Adaptant l'ouvrage de Vanessa Springora paru en 2020, la réalisatrice Vanessa Filho (Gueule d'Ange) met en images une histoire vraie et glaçante : celle de l'emprise de l'écrivain Gabriel Matzneff sur une jeune collégienne, Vanessa.
Œuvre utile et inconfortable, Filho y filme cette prison mentale et physique très souvent de manière frontale, ne nous épargnant rien des rapports entre cet homme et cette fille, ce prédateur et sa proie, comme cette image, récurrente, de cette main sûre d'elle qui s'empare de ce corps fragile.
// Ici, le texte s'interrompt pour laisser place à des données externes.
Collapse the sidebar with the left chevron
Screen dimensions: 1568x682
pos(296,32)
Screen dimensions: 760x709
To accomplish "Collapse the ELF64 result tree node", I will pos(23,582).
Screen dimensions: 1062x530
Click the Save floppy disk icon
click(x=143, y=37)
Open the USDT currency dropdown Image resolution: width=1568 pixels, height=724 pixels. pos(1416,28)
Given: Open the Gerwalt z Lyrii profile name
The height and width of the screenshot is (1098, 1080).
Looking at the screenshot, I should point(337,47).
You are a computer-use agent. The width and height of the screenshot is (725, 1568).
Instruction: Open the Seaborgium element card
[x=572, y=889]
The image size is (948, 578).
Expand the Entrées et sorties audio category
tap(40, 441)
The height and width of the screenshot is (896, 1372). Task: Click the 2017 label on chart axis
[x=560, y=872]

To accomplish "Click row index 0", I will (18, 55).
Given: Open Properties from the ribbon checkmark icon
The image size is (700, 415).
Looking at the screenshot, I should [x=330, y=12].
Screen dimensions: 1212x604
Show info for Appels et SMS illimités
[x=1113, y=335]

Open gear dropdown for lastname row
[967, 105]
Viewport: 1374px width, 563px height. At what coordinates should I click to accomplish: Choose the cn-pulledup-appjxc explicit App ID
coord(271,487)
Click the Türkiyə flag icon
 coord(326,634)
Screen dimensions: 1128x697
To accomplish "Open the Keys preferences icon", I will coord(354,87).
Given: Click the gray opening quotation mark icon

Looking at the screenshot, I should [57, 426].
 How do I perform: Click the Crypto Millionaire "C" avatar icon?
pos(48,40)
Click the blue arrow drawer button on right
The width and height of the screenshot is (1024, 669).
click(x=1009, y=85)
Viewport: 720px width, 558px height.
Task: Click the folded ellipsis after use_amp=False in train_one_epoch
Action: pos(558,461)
Dans le rôle (à contre-emploi) de cet ogre lettré, Jean-Paul Rouve, crâne rasé, me laissait au tout début quelque peu dubitatif, mais s'avère de plus en plus convaincant et dérangeant au fil du film.
Maîtrisant aussi bien la langue française que l'art sournois de la manipulation, il créé chez sa jeune victime une forme de dépendance continue, poussant un peu plus sa nouvelle "muse" dans ses griffes, et la faisant durement culpabiliser si celle-ci venait à remettre en question leur "amour".
Face à lui, la jeune Kim Higelin n'a pas la tâche facile dans le rôle de sa victime, mais s'en sort plus que bien, entre fragilité et lucidité.
Et autour d'eux, cet entourage, cette sphère médiatique et mondaine qui est au courant des agissements de Matzneff (qui n'en a jamais rien caché dans ses écrits), mais fait mine de ne rien savoir, de ne rien voir, de lui trouver des excuses ou de trouver ça "normal", à l'image de la propre mère de Vanessa (incarnée avec justesse par Laetitia Casta).
Le portrait d'une omerta incompréhensible, déjà pour l'époque.
Une œuvre troublante et déstabilisante, comportant certaines maladresses, notamment formelles (faisant se côtoyer des scènes d'une dérangeante simplicité avec d'autres scènes aux effets trop appuyés), mais qui ne peut en aucun cas laisser totalement indifférent.
Je serai curieux d'avoir un avis de celles et ceux qui ont lu le livre et vu le film.